The mission of the DHS Chief Information Security Officer Directorate (DHS CISOD) is to support the Department's implementation of all applicable regulatory requirements-including the Federal Information Security Modernization Act (FISMA), relevant OMB circulars, Executive Orders, Federal laws, directives, policies, and regulations-while providing the Department of Homeland Security (DHS) a secure and trusted computing environment. Information security is an essential business function, critical to enabling DHS to conduct its operations and deliver service to the public.
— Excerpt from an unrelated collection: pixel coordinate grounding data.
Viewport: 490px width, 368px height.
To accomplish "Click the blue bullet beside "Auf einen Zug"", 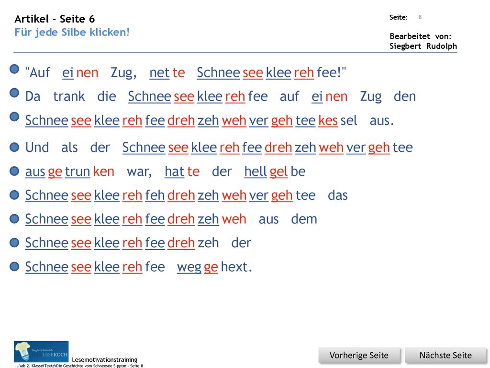I will (x=14, y=69).
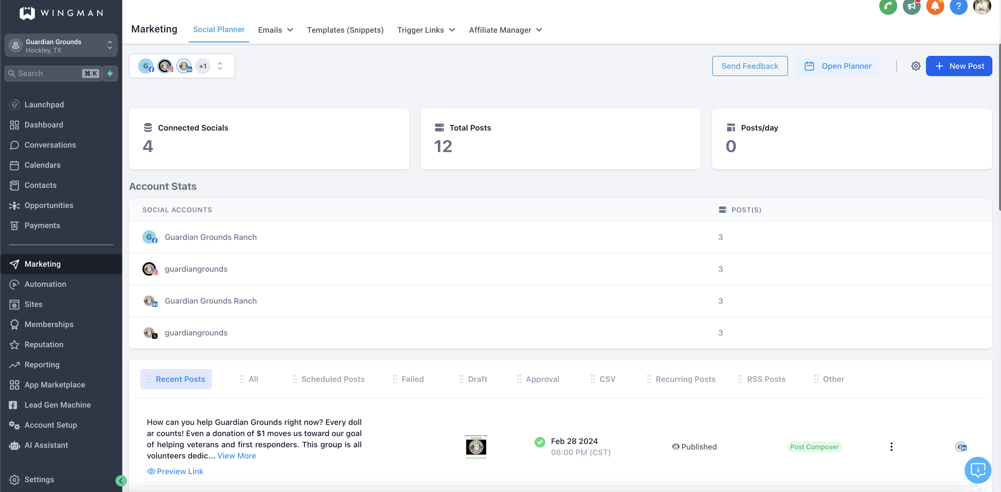The height and width of the screenshot is (492, 1001).
Task: Click the post options three-dot menu
Action: click(x=891, y=446)
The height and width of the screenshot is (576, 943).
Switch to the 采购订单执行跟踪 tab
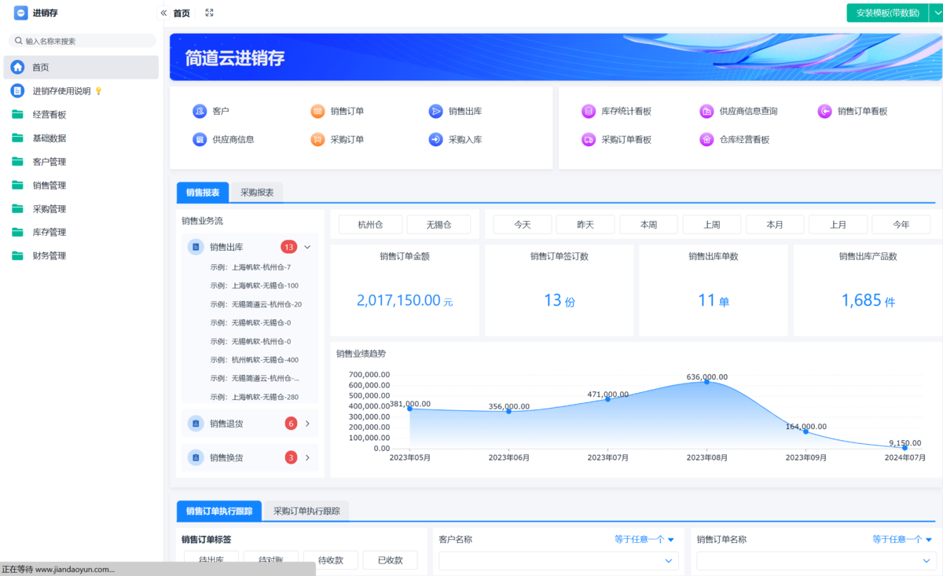[306, 511]
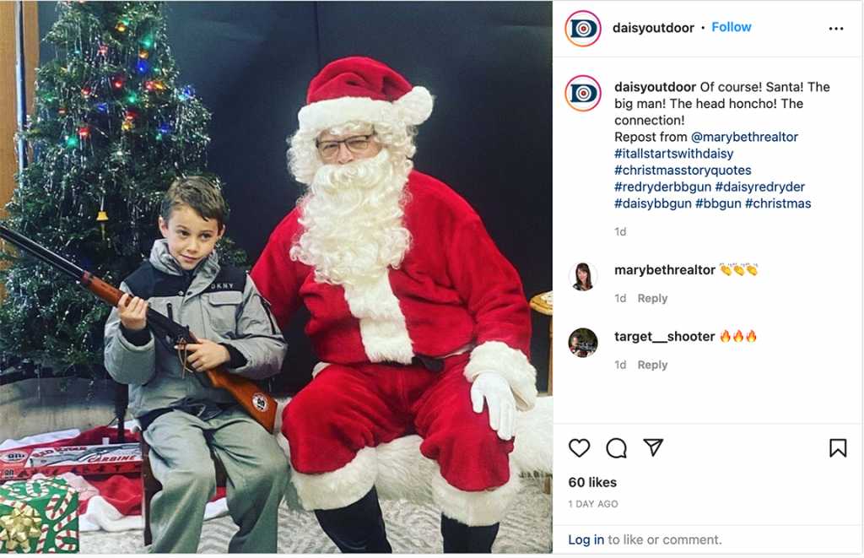
Task: Reply to target__shooter's comment
Action: pos(652,365)
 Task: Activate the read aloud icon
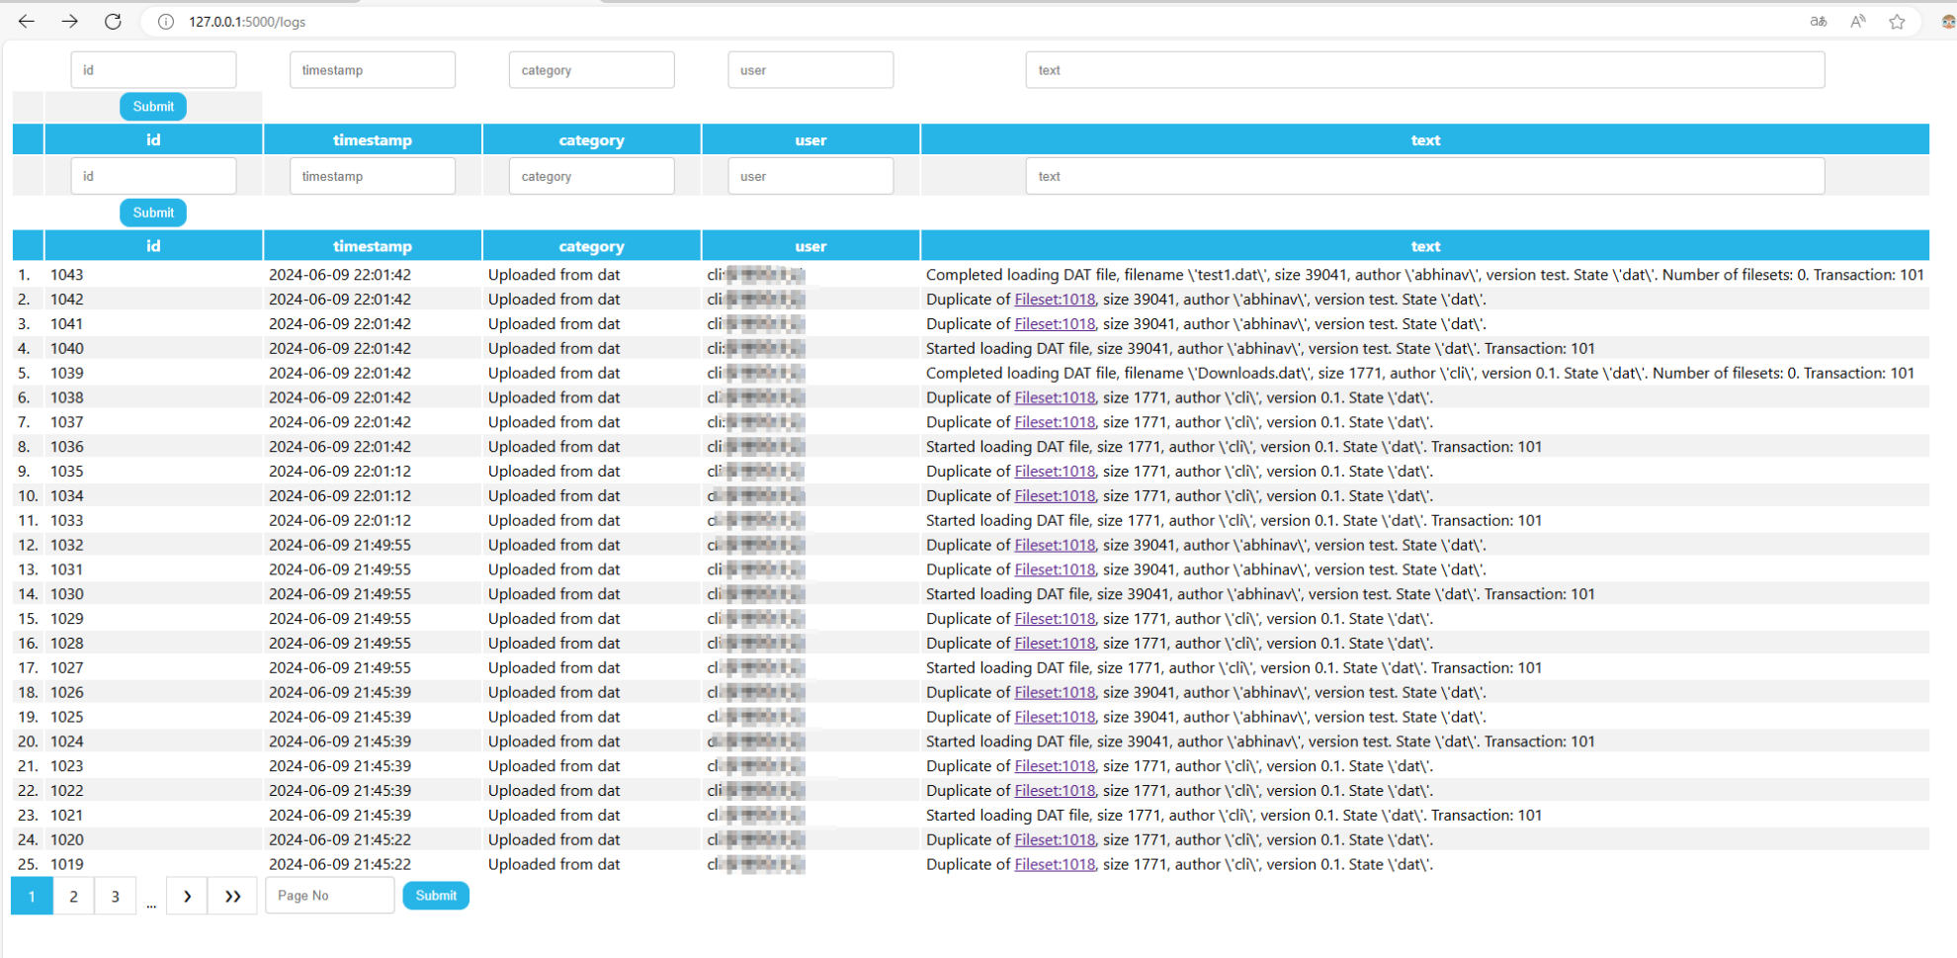(1857, 22)
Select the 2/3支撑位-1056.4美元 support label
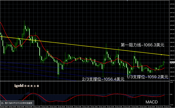175x108 pixels. pos(103,79)
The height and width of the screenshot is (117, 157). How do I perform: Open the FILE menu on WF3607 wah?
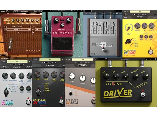coord(126,12)
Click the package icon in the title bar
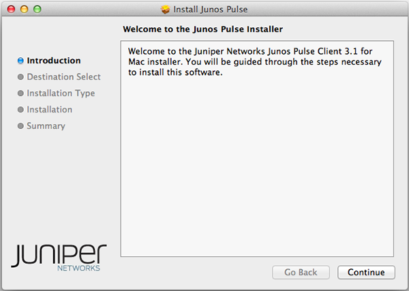Image resolution: width=409 pixels, height=291 pixels. click(165, 10)
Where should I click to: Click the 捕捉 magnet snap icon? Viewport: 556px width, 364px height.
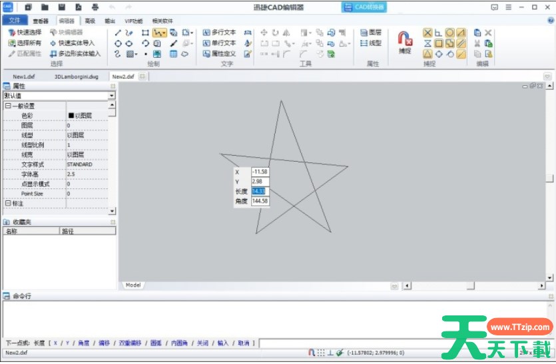pyautogui.click(x=405, y=41)
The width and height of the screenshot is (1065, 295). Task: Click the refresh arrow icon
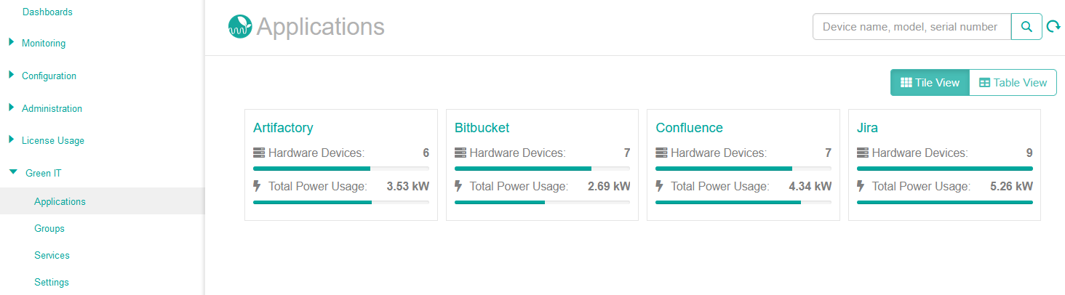click(x=1053, y=27)
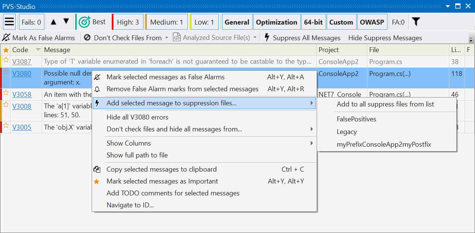Toggle Low: 1 severity filter

tap(204, 22)
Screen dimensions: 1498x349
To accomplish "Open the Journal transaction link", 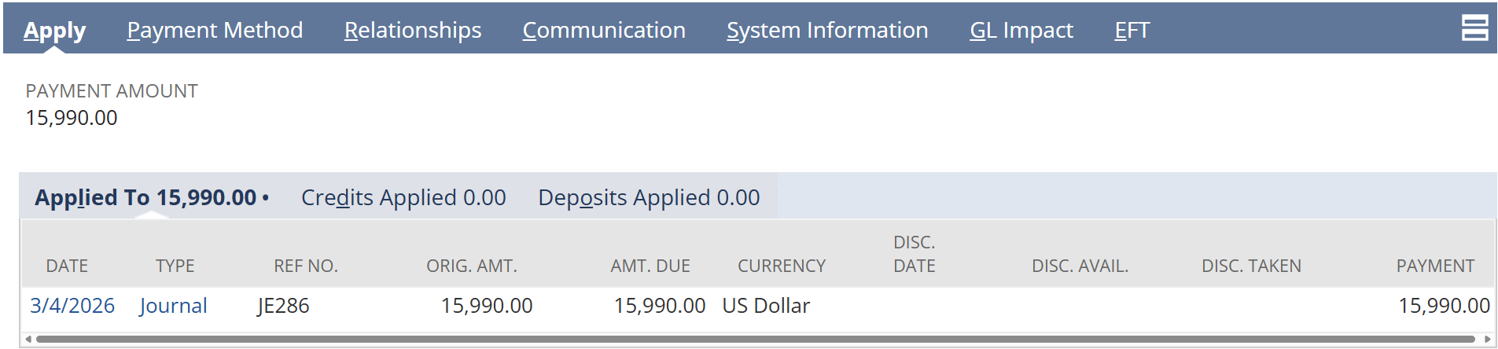I will pos(173,306).
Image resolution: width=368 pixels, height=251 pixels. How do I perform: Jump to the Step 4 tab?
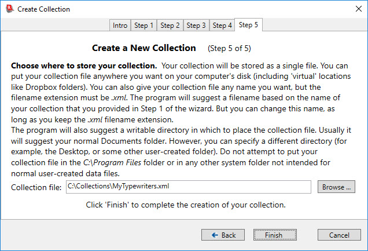pos(222,26)
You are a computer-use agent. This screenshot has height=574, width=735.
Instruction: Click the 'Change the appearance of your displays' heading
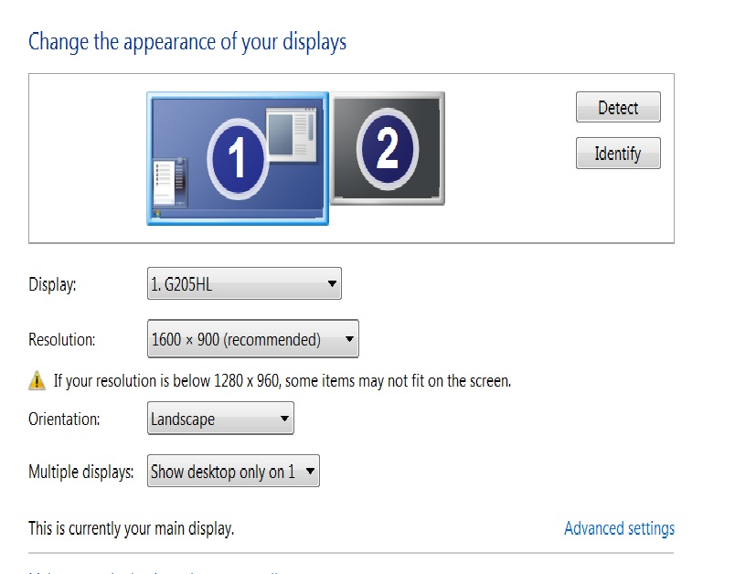[x=187, y=42]
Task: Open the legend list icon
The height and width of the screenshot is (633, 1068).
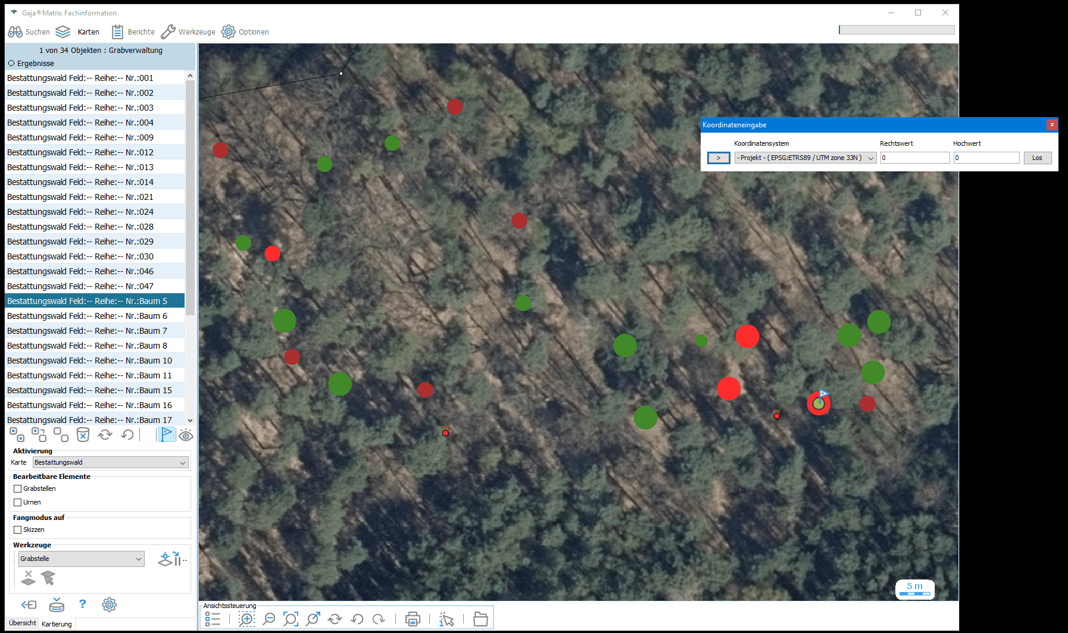Action: click(x=213, y=619)
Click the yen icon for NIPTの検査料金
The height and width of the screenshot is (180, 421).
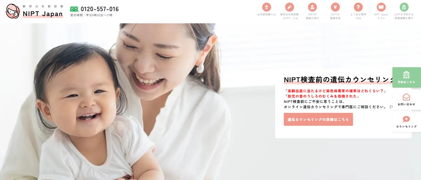pyautogui.click(x=335, y=7)
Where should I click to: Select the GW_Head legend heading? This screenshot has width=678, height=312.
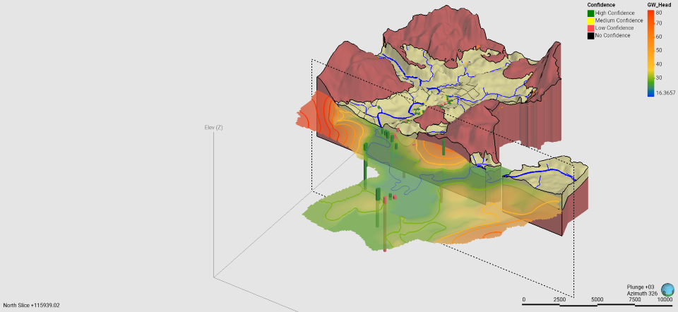pos(659,5)
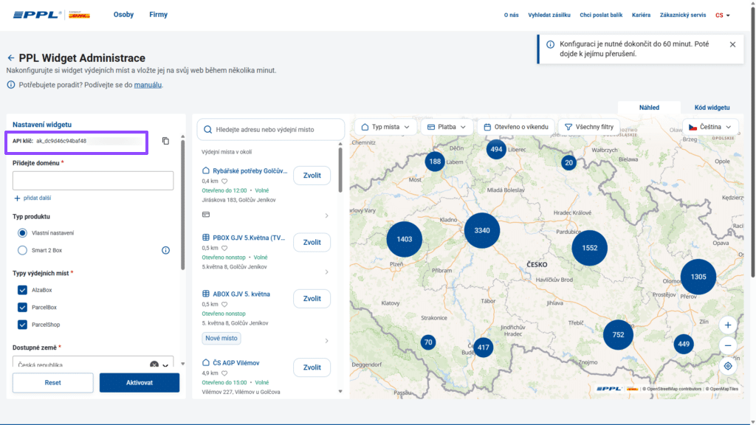Favorite Rybářské potřeby with heart icon
Image resolution: width=756 pixels, height=425 pixels.
[224, 182]
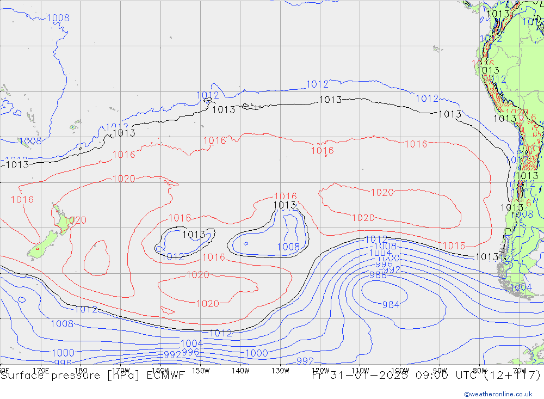Image resolution: width=544 pixels, height=399 pixels.
Task: Click the 1016 label west of New Zealand
Action: (22, 200)
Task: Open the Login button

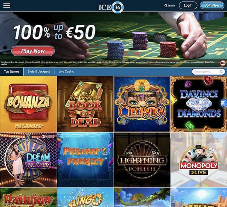Action: 188,6
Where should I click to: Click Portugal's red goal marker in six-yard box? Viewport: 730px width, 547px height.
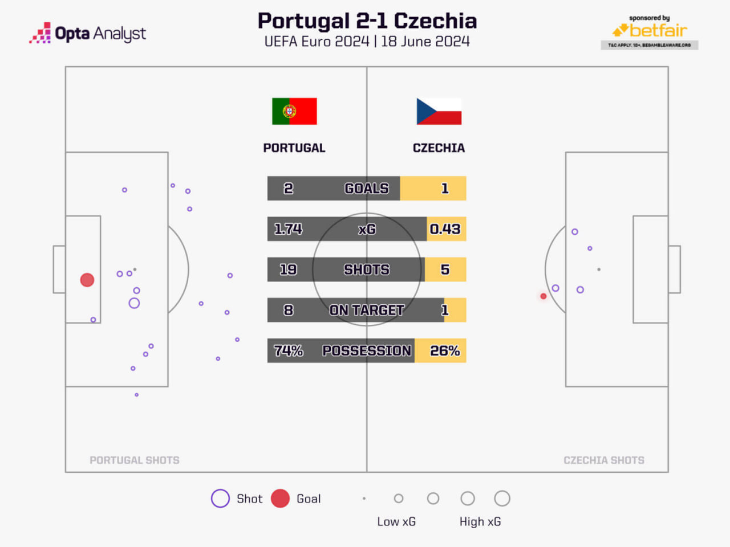coord(87,280)
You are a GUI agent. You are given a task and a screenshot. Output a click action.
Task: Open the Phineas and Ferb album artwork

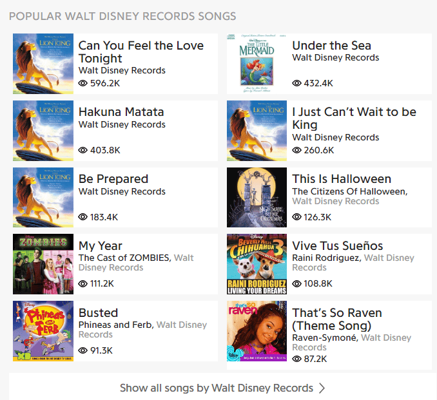[43, 331]
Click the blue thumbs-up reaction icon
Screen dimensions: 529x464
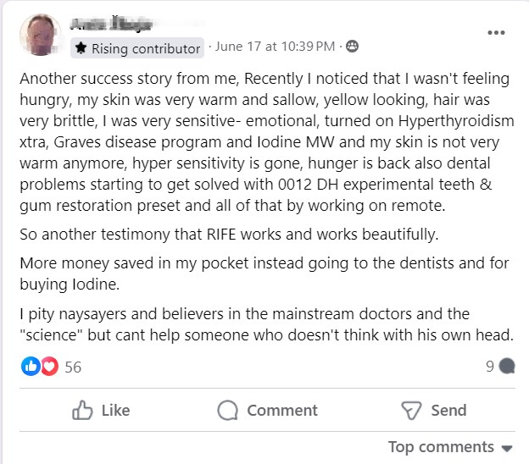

Leidos is seeking an experienced Senior High-Value Asset (HVA) Assessor to join our team on a highly visible and strategic Cybersecurity Assessments contract. The assessor will lead and execute comprehensive HVA assessments in strict alignment with CISA Assessment Evaluation and Standardization (AES) guidelines and the DHS HVA Program Management Office (PMO).

Primary Responsibilities

• Lead end-to-end execution of Non-Tier 1 HVA assessments-including planning, onsite/remote execution, and close-out-ensuring compliance with CISA AES methodology.
• Serve as Assessment Lead or Technical Lead; coordinate assessment teams (operators, SMEs) and assign roles to meet project objectives and deadlines.
• Maintain personal AES-HVA Assessor certification by passing the required multiple-choice examination and report-writing evaluation, and by participating in at least one assessment per year; ensure team members do the same.
• Develop and deliver detailed assessment reports within 30 days of out-brief, clearly articulating findings, risk impacts, and prioritized recommendations.
• Create, refine, and publish Standard Operating Procedures (SOPs), best practices, templates, and training materials; maintain these in corporate and DHS knowledge repositories.
• Produce and update an enterprise-wide HVA assessment schedule; track staff qualifications and monthly assessment metrics for reporting to the DHS HVA PMO.
• Coordinate with stakeholders to gather pre-assessment artifacts, provide advance preparation guidance, and manage logistics for assessment engagements.
• Manage an electronic repository on the DHS network for all HVA artifacts, ensuring secure storage, version control, and ease of retrieval.
• Mentor and train newly onboarded assessors on AES methodology, CISA tools, and DHS operating environments.
• Support continuous improvement by recommending updates to HVA evaluation methods, categorization processes, and tool configurations.

• Education / Experience
  
  
  • Bachelor's degree in Computer Science, Cybersecurity, Information Systems, Engineering, or a related field and 8+ years of hands-on information-security or cybersecurity-assessment experience OR
  • Master's degree in a related field and 6+ years of relevant experience.
• Active AES-HVA certification (or ability to obtain within 90 days) and demonstrated success in both the multiple-choice and report-writing components.
• Experience leading or co-leading HVA, security control assessments, or similar security assessments in large Federal or enterprise environments.
• Deep knowledge of NIST SP 800-53, SP 800-60, CSF, and other Federal cybersecurity guidance; familiarity with FISMA reporting requirements.
• Strong analytical skills for identifying vulnerabilities, correlating technical data, and prioritizing remediation actions.
• Proven ability to write clear, technically sound reports and deliver executive-level briefings.
• Ability to obtain and maintain a DHS Suitability/Public Trust Clearance/EOD

• Prior DHS or other Federal agency cybersecurity-assessment experience.
• Industry certifications such as CISSP, CISM, CISA, GIAC (GXPN/GWAPT/GSEC), or CompTIA Security+.
• Working knowledge of common enterprise operating systems (Windows, Linux, z/OS), networking protocols, and security-monitoring tools (e.g., Splunk, Nessus, Qualys).
• Experience developing SOPs, training curricula, or knowledge-management repositories for cybersecurity programs.
• Demonstrated success managing geographically dispersed assessment teams and multiple concurrent engagements.